Os torturadores fechavam as narinas do preso e colocavam uma mangueira ou um tubo de borracha dentro da boca do acusado para obrigá-lo a engolir água. Outro método era mergulhar a cabeça do torturado num balde, tanque ou tambor cheio de água, forçando sua nuca para baixo até o limite do afogamento.
Geladeira

Os presos ficavam pelados numa cela baixa e pequena, que os impedia de ficar de pé. Depois, os torturadores alternavam um sistema de refrigeração superfrio e um sistema de aquecimento que produzia calor insuportável, enquanto alto-falantes emitiam sons irritantes. Os presos ficavam na "geladeira" por vários dias, sem água ou comida.

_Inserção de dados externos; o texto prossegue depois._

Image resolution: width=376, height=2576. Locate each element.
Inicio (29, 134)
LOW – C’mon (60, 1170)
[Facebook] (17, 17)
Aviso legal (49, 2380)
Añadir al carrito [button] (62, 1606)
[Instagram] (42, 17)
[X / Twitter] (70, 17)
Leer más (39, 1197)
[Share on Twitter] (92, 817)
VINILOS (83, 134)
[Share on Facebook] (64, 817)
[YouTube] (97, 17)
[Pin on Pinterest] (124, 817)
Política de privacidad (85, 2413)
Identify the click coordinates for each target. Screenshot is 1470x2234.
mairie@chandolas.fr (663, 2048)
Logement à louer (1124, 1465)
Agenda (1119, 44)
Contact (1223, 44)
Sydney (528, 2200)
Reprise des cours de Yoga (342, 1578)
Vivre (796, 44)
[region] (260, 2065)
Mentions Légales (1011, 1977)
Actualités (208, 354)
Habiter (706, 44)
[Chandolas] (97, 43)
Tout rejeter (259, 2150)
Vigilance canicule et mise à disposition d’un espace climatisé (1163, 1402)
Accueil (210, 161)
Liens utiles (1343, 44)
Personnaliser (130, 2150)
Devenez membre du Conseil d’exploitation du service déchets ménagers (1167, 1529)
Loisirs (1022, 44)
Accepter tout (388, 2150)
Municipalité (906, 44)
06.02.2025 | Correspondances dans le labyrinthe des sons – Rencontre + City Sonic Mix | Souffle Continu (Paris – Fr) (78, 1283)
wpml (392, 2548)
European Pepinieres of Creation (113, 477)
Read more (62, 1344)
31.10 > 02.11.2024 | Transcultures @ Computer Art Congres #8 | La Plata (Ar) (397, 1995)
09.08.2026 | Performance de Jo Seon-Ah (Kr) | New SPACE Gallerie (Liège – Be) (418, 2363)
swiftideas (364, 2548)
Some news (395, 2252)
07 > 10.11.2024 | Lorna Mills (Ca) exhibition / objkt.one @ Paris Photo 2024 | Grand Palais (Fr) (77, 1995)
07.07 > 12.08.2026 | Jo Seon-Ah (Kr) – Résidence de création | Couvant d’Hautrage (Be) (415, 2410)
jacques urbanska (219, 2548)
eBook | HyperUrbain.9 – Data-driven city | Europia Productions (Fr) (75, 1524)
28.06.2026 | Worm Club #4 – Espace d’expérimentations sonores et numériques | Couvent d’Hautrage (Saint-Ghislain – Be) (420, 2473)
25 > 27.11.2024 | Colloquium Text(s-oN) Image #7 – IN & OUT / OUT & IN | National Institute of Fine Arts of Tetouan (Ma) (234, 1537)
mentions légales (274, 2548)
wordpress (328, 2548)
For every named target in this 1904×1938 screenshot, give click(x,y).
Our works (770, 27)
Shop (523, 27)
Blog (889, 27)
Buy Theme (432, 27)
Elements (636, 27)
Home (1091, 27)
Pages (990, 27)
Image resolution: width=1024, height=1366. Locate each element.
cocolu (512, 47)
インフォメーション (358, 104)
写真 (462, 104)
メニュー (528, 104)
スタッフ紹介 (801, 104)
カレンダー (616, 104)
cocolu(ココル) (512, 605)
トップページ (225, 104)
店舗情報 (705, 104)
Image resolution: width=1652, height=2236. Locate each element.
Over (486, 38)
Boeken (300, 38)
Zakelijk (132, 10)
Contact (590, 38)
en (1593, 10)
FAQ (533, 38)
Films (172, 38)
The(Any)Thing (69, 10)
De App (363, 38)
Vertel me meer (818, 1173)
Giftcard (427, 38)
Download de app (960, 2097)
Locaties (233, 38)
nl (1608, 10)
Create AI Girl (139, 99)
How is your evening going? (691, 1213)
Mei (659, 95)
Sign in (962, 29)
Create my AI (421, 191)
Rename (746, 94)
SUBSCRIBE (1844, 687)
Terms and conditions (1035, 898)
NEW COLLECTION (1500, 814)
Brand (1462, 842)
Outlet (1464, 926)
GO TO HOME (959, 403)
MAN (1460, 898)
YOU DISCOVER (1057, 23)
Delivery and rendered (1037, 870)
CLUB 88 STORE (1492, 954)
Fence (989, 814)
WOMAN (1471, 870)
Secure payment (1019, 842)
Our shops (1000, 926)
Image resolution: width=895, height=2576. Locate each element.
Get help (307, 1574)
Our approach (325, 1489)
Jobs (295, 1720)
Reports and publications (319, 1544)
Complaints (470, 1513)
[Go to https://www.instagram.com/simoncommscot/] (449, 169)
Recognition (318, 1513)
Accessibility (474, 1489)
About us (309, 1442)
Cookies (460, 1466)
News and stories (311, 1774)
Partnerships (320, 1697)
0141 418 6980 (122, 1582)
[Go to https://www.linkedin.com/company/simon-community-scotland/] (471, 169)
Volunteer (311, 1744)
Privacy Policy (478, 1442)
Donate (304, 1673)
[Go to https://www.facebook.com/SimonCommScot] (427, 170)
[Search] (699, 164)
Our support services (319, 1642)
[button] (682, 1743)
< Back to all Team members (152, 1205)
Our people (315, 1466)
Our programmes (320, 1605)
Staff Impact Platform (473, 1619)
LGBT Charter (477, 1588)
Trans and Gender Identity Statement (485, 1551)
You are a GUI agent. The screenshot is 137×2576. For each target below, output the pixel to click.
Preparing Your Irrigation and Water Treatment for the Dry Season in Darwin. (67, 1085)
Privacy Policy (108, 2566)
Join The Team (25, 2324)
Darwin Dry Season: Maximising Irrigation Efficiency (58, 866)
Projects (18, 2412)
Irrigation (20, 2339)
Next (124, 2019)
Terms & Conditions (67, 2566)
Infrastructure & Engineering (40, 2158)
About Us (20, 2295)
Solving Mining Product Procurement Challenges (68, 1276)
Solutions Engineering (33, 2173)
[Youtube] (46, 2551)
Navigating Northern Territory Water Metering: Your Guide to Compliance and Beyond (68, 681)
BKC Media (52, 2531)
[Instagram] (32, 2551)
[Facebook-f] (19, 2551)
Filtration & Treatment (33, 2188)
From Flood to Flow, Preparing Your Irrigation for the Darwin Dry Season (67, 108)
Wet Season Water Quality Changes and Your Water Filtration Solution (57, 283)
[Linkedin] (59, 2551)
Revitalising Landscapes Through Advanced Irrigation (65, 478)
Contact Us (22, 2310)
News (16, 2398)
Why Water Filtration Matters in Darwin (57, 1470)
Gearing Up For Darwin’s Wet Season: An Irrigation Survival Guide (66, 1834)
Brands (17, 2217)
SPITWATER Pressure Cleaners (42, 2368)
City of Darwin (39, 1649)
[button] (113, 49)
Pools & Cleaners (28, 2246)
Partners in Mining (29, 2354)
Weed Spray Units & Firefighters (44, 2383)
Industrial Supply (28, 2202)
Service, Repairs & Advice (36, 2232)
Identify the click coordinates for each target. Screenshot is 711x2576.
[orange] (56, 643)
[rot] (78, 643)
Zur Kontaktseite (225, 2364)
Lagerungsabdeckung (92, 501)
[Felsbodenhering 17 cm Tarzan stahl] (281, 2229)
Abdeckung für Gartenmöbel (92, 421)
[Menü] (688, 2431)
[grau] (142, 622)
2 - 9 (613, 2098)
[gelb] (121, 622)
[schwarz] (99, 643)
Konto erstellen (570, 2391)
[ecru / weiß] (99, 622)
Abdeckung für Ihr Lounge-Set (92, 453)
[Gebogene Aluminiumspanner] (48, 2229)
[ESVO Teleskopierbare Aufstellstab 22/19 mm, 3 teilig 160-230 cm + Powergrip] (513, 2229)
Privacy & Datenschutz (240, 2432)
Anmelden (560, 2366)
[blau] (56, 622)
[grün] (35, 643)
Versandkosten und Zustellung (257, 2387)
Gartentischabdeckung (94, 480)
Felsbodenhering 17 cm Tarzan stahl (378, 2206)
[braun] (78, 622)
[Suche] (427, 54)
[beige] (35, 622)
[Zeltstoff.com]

Governo Castello Branco (1964-1967)


Castello Branco - BRESCOLA
Castello Branco foi o primeiro presidente do Brasil durante o Regime Militar, ele foi eleito pelo congresso dia 15 de abril de 1964. Em seu primeiro pronunciamento afirmou defender a democracia, mas quando começa o seu governo, assume uma posição autoritária. Estabeleceu eleições indiretas para presidente, além de acabar com os partidos políticos.
Vários parlamentares federais e estaduais tiveram seus mandatos cassados, as pessoas tiveram seus direitos políticos e constitucionais cancelados e os sindicatos receberam intervenção do governo militar Quando ele estava poder, foi instituído o bipartidarismo, ou seja, só estavam autorizados o funcionamento de dois partidos: Movimento Democrático Brasileiro (MDB) e a Aliança Renovadora Nacional (ARENA). O governo Castello Branco terminou em 1967 com uma nova constituição aprovado no mesmo ano, confirmava e institucionalizava o regime militar e suas formas de atuação.

Governo Costa e Silva (1967-1969)



Presidente Costa e Silva
Em 1967 assume a presidência o general Arthur da Costa e Silva. Seu governo é marcado pelo aumento da oposição ao regime militar, protestos e manifestações. Uma das maiores delas foi a Passeata dos Cem Mil, organizada pela UNE (União Nacional dos Estudantes).  Em 1967 foi o ano marcado pela organização da guerrilha urbana, formada por jovens idealistas de esquerda, assaltam bancos e sequestram embaixadores para obterem fundos para o movimento de oposição armada. Dia 13 de Dezembro de 1968, o governo decreta o Ato Institucional Número 5 ( AI-5 ). Este foi o mais duro do governo militar, pois aposentou juízes, cassou mandatos, acabou com as garantias do habeas-corpus e aumentou a repressão militar e policial.


Passeata dos cem mil em 1968.

Governo Geisel (1974-1979)

Em 1974 começa um lento processo de redemocratização com o general Ernesto Geisel. O governo conhecido com o fim do Milagre Econômico e com a Insatisfação Popular em altas taxas. Nas eleições de 1974, o MDB consegue 59% dos votos para o Senado, 48% da Câmara dos Deputados e ganha a prefeitura da maioria das grandes cidades. Em 1978, Geisel acaba com o AI-5, restaura o habeas-corpus e abre caminho para a volta da democracia no Brasil.